[Stored items]

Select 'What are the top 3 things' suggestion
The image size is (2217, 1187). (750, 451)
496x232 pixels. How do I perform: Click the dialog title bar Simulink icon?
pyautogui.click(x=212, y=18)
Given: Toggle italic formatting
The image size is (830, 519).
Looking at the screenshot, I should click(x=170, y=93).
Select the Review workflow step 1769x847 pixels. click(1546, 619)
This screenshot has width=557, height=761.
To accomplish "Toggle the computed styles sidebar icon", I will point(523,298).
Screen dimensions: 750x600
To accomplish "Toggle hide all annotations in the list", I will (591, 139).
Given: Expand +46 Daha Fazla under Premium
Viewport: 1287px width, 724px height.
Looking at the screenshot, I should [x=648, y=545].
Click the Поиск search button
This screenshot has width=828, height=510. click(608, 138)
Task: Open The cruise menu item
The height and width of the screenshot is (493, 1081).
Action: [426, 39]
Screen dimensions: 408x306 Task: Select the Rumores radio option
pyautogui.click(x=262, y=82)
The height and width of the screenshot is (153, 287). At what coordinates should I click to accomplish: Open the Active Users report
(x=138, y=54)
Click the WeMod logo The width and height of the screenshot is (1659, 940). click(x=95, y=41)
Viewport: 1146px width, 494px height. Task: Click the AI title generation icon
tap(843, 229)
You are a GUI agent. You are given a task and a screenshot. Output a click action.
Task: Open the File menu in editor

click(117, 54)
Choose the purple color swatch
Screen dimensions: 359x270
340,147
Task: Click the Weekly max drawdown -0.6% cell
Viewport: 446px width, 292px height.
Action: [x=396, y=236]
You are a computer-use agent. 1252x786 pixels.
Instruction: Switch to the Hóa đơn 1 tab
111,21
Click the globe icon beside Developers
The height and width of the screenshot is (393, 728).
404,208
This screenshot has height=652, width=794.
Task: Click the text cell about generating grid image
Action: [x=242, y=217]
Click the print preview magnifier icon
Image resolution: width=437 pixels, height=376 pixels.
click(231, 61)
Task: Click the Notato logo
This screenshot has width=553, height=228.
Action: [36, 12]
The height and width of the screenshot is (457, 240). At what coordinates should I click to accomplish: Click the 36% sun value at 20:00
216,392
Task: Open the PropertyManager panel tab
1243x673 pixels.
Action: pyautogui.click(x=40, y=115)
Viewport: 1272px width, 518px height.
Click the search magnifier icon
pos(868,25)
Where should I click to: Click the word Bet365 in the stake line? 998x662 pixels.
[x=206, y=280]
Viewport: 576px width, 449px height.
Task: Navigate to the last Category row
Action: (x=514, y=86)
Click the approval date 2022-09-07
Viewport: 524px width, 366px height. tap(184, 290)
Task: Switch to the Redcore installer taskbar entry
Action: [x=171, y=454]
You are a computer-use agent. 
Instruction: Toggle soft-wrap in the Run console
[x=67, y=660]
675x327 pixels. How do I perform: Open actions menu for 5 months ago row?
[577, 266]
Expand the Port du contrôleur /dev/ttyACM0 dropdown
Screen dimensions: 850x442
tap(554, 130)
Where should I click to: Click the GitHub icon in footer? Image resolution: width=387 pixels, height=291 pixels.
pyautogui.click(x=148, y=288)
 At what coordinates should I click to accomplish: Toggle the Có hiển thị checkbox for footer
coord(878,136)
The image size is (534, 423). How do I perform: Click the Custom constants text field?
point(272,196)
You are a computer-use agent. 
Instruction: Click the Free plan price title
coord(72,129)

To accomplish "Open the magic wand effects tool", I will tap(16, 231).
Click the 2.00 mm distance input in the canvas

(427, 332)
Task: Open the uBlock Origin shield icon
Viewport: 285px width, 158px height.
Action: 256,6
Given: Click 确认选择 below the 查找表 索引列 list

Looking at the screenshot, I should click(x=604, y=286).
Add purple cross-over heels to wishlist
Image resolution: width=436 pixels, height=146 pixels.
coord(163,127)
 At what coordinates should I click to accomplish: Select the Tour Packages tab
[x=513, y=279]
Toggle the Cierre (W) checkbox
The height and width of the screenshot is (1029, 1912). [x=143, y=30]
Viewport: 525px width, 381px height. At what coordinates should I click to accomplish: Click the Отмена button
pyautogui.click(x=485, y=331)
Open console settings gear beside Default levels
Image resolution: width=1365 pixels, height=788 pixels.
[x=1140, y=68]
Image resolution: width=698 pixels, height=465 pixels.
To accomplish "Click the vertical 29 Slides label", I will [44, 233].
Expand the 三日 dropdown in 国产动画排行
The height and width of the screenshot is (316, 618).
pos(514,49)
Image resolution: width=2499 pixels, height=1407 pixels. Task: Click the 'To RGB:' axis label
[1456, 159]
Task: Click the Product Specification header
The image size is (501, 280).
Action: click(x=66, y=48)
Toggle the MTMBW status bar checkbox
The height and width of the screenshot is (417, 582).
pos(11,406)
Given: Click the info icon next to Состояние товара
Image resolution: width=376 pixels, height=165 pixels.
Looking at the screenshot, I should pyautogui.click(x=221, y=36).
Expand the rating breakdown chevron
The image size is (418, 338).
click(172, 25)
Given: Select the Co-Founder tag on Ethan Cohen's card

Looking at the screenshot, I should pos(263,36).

* Directions
Please restate every line of the records exactly.

* Written reply
Select 'What are the top 3 things' suggestion
The image size is (2217, 1187). (750, 451)
496x232 pixels. How do I perform: Click the dialog title bar Simulink icon?
pyautogui.click(x=212, y=18)
Given: Toggle italic formatting
The image size is (830, 519).
Looking at the screenshot, I should click(x=170, y=93).
Select the Review workflow step 1769x847 pixels. click(1546, 619)
This screenshot has width=557, height=761.
To accomplish "Toggle the computed styles sidebar icon", I will point(523,298).
Screen dimensions: 750x600
To accomplish "Toggle hide all annotations in the list", I will (591, 139).
Given: Expand +46 Daha Fazla under Premium
Viewport: 1287px width, 724px height.
Looking at the screenshot, I should [x=648, y=545].
Click the Поиск search button
This screenshot has width=828, height=510. click(608, 138)
Task: Open The cruise menu item
The height and width of the screenshot is (493, 1081).
Action: [426, 39]
Screen dimensions: 408x306 Task: Select the Rumores radio option
pyautogui.click(x=262, y=82)
The height and width of the screenshot is (153, 287). At what coordinates should I click to accomplish: Open the Active Users report
(x=138, y=54)
Click the WeMod logo The width and height of the screenshot is (1659, 940). click(x=95, y=41)
Viewport: 1146px width, 494px height. Task: Click the AI title generation icon
tap(843, 229)
You are a GUI agent. You are given a task and a screenshot. Output a click action.
Task: Open the File menu in editor

click(117, 54)
Choose the purple color swatch
Screen dimensions: 359x270
340,147
Task: Click the Weekly max drawdown -0.6% cell
Viewport: 446px width, 292px height.
Action: [x=396, y=236]
You are a computer-use agent. 1252x786 pixels.
Instruction: Switch to the Hóa đơn 1 tab
111,21
Click the globe icon beside Developers
The height and width of the screenshot is (393, 728).
404,208
This screenshot has height=652, width=794.
Task: Click the text cell about generating grid image
Action: [x=242, y=217]
Click the print preview magnifier icon
Image resolution: width=437 pixels, height=376 pixels.
click(231, 61)
Task: Click the Notato logo
This screenshot has width=553, height=228.
Action: [36, 12]
The height and width of the screenshot is (457, 240). At what coordinates should I click to accomplish: Click the 36% sun value at 20:00
216,392
Task: Open the PropertyManager panel tab
1243x673 pixels.
Action: pyautogui.click(x=40, y=115)
Viewport: 1272px width, 518px height.
Click the search magnifier icon
pos(868,25)
Where should I click to: Click the word Bet365 in the stake line? 998x662 pixels.
[x=206, y=280]
Viewport: 576px width, 449px height.
Task: Navigate to the last Category row
Action: (x=514, y=86)
Click the approval date 2022-09-07
Viewport: 524px width, 366px height. tap(184, 290)
Task: Switch to the Redcore installer taskbar entry
Action: [x=171, y=454]
You are a computer-use agent. 
Instruction: Toggle soft-wrap in the Run console
[x=67, y=660]
675x327 pixels. How do I perform: Open actions menu for 5 months ago row?
[577, 266]
Expand the Port du contrôleur /dev/ttyACM0 dropdown
Screen dimensions: 850x442
tap(554, 130)
Where should I click to: Click the GitHub icon in footer? Image resolution: width=387 pixels, height=291 pixels.
pyautogui.click(x=148, y=288)
 At what coordinates should I click to accomplish: Toggle the Có hiển thị checkbox for footer
coord(878,136)
The image size is (534, 423). How do I perform: Click the Custom constants text field?
point(272,196)
You are a computer-use agent. 
Instruction: Click the Free plan price title
coord(72,129)

To accomplish "Open the magic wand effects tool", I will tap(16, 231).
Click the 2.00 mm distance input in the canvas

(427, 332)
Task: Open the uBlock Origin shield icon
Viewport: 285px width, 158px height.
Action: 256,6
Given: Click 确认选择 below the 查找表 索引列 list

Looking at the screenshot, I should click(x=604, y=286).
Add purple cross-over heels to wishlist
Image resolution: width=436 pixels, height=146 pixels.
coord(163,127)
 At what coordinates should I click to accomplish: Select the Tour Packages tab
[x=513, y=279]
Toggle the Cierre (W) checkbox
The height and width of the screenshot is (1029, 1912). [x=143, y=30]
Viewport: 525px width, 381px height. At what coordinates should I click to accomplish: Click the Отмена button
pyautogui.click(x=485, y=331)
Open console settings gear beside Default levels
Image resolution: width=1365 pixels, height=788 pixels.
[x=1140, y=68]
Image resolution: width=698 pixels, height=465 pixels.
To accomplish "Click the vertical 29 Slides label", I will [44, 233].
Expand the 三日 dropdown in 国产动画排行
The height and width of the screenshot is (316, 618).
pos(514,49)
Image resolution: width=2499 pixels, height=1407 pixels. Task: Click the 'To RGB:' axis label
[1456, 159]
Task: Click the Product Specification header
The image size is (501, 280).
Action: click(x=66, y=48)
Toggle the MTMBW status bar checkbox
The height and width of the screenshot is (417, 582).
pos(11,406)
Given: Click the info icon next to Состояние товара
Image resolution: width=376 pixels, height=165 pixels.
Looking at the screenshot, I should pyautogui.click(x=221, y=36).
Expand the rating breakdown chevron
The image size is (418, 338).
click(172, 25)
Given: Select the Co-Founder tag on Ethan Cohen's card

Looking at the screenshot, I should pos(263,36).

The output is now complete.